As introduced, both bills would have made implementation of the Marcus Alert system an option for all localities. Under current law, every locality must meet a July 1, 2022, deadline to establish local protocols for transferring calls from 911 to the 988 regional call centers (these protocols must integrate a framework to triage urgency that was developed by a statewide working group in 2021), protocols for law enforcement who will serve as backup to regional mobile crisis teams, and protocols for a specialized response from law enforcement when responding to a behavioral health emergency. Localities must also outline their plans for achieving community coverage through the four-level urgency framework, with some localities expected to rely on mobile crisis teams developed through the Department of Behavioral Health and Developmental Services and deployed on a regional basis, while others may provide additional teams to ensure faster response times.
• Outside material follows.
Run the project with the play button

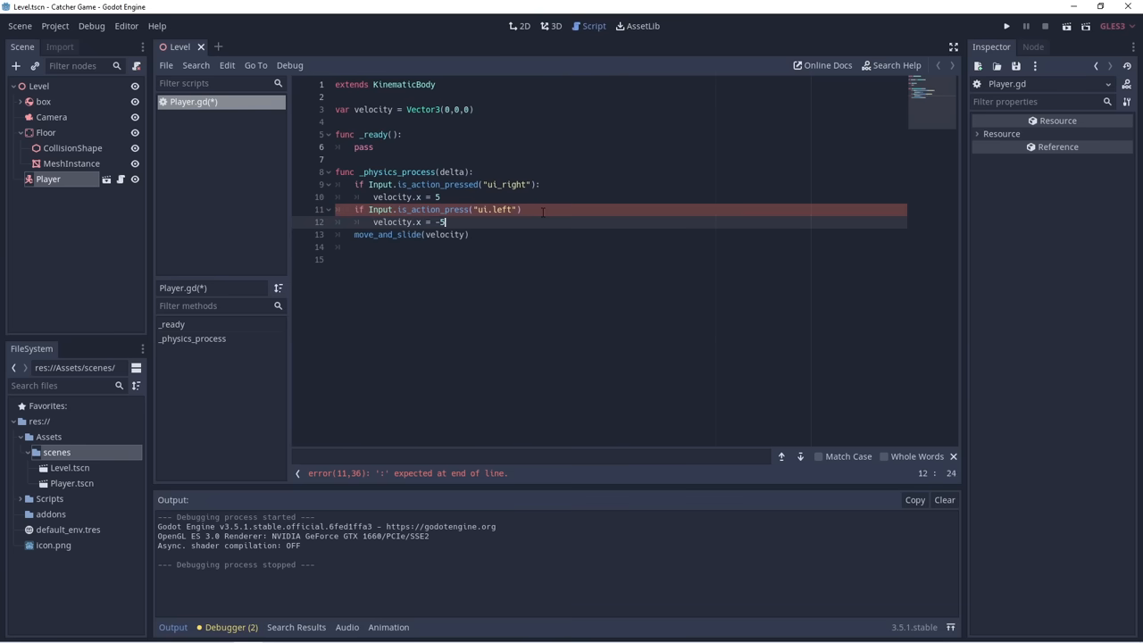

The first five Community Services Boards were required to implement protocols and ensure community coverage by December 1, 2021, with the following five areas implementing community coverage by July 1, 2023, and additional areas implementing in 2024, 2025, and 2026, with statewide coverage achieved by July 1, 2026.
As amended in a Senate subcommittee, SB 361 would have allowed localities with populations of 80,000 or less to opt out of participation in the Marcus Alert system. As further amended on the Senate floor and subsequently passed by the Senate, SB 361 now allows this flexibility for localities with populations of 40,000 or less, and extends the deadline for completion of statewide coverage from 2026 to 2028.
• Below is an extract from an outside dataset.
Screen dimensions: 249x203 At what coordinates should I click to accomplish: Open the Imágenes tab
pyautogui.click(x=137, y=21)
In the House, HB 1191 was heard in a subcommittee of the Public Safety subcommittee on Thursday morning, February 10, and amended to provide a one-year implementation delay for all localities, and an additional year of delay for localities with populations of 40,000 or less. The bill also directs the Department of Behavioral Health and Developmental Services to report annually on the implementation of the Marcus Alert system, to include a description of barriers to establishment of Marcus Alert programs and plans to address those barriers. An additional enactment clause directs the Department of Behavioral Health and Developmental Services and the Department of Criminal Justice Services to convene a work group with representatives of localities with populations of 40,000 or less to identify barriers to establishment and implementation of Marcus Alert programs. HB 1191 now moves to the House floor.
VACo supports additional flexibility for local implementation of this complex initiative and spoke in favor of both bills.